There were inducements beyond the adventure of the thing. Glamour. Extra pay. The right to wear wings. Quick promotions. You got to pick your service -- no sleeping in a Navy bunk in a heaving ship or in a foxhole with someone shooting at you. They knew they would have to serve, indeed most of them wanted to serve. Their patriotism was beyond question. They wanted to be a part of smashing Hitler, Tojo, Mussolini, and their thugs. But they wanted to choose how they did it. Overwhelmingly they wanted to fly.
They wanted to get off the ground, be like a bird, see the country from up high, travel faster than anyone could do while attached to the earth. More than electric lights, more than steam engines, more than telephones, more than automobiles, more even than the printing press, the airplane separated past from future. It had freed mankind from the earth and opened the skies.

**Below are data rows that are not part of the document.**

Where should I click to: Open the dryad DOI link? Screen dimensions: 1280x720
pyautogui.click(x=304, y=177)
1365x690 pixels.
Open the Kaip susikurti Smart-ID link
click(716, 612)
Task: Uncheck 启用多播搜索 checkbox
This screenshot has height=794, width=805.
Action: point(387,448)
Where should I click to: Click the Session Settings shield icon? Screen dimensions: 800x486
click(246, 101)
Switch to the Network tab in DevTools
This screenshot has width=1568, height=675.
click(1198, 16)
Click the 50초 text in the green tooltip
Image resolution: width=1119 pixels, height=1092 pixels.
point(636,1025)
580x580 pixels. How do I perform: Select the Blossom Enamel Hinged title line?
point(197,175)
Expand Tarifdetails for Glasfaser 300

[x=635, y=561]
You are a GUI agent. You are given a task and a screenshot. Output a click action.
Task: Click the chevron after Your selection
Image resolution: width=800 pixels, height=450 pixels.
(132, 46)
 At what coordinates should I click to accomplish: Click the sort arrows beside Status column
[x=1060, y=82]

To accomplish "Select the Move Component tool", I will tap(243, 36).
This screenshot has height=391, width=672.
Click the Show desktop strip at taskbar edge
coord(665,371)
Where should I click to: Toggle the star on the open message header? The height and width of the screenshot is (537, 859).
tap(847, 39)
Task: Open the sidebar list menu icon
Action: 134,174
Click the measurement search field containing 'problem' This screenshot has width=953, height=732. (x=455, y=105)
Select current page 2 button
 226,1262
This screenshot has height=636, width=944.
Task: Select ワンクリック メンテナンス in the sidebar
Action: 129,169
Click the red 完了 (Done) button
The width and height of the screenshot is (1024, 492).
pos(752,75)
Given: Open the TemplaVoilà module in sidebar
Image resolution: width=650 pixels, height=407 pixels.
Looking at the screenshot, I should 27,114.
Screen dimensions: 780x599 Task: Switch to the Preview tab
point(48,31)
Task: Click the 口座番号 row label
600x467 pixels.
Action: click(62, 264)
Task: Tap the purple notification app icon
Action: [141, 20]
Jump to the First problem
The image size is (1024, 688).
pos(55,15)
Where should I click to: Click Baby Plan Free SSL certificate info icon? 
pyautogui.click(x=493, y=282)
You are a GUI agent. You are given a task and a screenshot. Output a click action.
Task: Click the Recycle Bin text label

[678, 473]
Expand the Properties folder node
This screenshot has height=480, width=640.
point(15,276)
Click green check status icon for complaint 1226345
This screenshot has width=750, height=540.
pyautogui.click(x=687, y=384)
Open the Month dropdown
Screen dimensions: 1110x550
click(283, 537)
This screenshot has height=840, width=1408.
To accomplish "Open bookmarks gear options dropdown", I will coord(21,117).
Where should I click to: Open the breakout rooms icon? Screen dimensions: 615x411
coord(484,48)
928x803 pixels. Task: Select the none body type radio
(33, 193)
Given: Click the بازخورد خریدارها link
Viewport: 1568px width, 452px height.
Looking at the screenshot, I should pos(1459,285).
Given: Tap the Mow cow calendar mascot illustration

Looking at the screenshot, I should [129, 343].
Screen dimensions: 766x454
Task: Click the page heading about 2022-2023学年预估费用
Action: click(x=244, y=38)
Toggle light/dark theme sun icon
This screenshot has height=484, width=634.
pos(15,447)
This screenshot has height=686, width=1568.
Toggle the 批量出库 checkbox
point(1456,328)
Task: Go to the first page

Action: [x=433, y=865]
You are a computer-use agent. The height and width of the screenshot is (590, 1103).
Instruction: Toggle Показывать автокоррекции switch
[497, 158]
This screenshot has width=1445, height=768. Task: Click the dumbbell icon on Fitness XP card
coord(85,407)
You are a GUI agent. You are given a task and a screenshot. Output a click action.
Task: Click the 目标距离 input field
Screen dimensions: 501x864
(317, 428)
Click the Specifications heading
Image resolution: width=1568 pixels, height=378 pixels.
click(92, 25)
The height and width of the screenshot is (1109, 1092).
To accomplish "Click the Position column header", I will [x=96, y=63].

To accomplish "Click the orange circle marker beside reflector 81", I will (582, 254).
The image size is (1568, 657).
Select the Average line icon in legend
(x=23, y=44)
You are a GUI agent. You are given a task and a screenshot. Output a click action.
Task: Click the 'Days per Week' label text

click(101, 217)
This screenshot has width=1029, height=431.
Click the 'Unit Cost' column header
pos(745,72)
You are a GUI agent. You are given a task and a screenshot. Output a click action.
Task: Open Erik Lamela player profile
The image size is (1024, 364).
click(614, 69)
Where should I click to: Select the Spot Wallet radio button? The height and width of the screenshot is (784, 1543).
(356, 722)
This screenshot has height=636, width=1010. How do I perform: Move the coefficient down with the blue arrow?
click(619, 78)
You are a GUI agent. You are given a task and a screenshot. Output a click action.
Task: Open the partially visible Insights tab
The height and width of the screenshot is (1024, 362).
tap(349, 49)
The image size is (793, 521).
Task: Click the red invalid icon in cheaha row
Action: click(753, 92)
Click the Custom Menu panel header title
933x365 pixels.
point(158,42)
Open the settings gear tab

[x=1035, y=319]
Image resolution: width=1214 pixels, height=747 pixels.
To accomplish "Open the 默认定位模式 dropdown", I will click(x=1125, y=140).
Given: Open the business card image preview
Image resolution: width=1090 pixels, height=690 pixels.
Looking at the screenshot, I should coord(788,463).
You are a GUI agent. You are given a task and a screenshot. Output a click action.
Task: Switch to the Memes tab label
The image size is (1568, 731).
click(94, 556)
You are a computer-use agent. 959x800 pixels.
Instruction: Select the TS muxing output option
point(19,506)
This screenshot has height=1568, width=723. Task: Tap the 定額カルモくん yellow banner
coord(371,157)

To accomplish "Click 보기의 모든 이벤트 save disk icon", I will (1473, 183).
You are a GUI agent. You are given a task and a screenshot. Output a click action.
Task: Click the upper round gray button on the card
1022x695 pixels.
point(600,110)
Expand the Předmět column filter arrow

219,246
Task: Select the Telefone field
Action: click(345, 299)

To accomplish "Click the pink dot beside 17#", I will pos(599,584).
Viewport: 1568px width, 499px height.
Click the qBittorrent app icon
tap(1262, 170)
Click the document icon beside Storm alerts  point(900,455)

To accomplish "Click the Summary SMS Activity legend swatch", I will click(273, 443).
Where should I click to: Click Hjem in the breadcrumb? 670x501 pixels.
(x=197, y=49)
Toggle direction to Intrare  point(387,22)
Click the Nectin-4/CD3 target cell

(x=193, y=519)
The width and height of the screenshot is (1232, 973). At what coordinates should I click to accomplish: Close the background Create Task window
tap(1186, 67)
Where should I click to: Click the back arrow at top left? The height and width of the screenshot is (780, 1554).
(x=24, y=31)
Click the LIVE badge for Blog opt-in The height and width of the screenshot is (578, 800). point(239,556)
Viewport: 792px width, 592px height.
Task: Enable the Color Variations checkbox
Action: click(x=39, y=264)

They were astonishingly young. Many joined the Army Air Forces as teens. Some never got to be twenty years old before the war ended. Anyone over twenty-five was considered to be, and was called, an "old man." In the twenty-first century, adults would hardly give such youngsters the key to the family car, but in the first half of the 1940s the adults sent them out to play a critical role in saving the world.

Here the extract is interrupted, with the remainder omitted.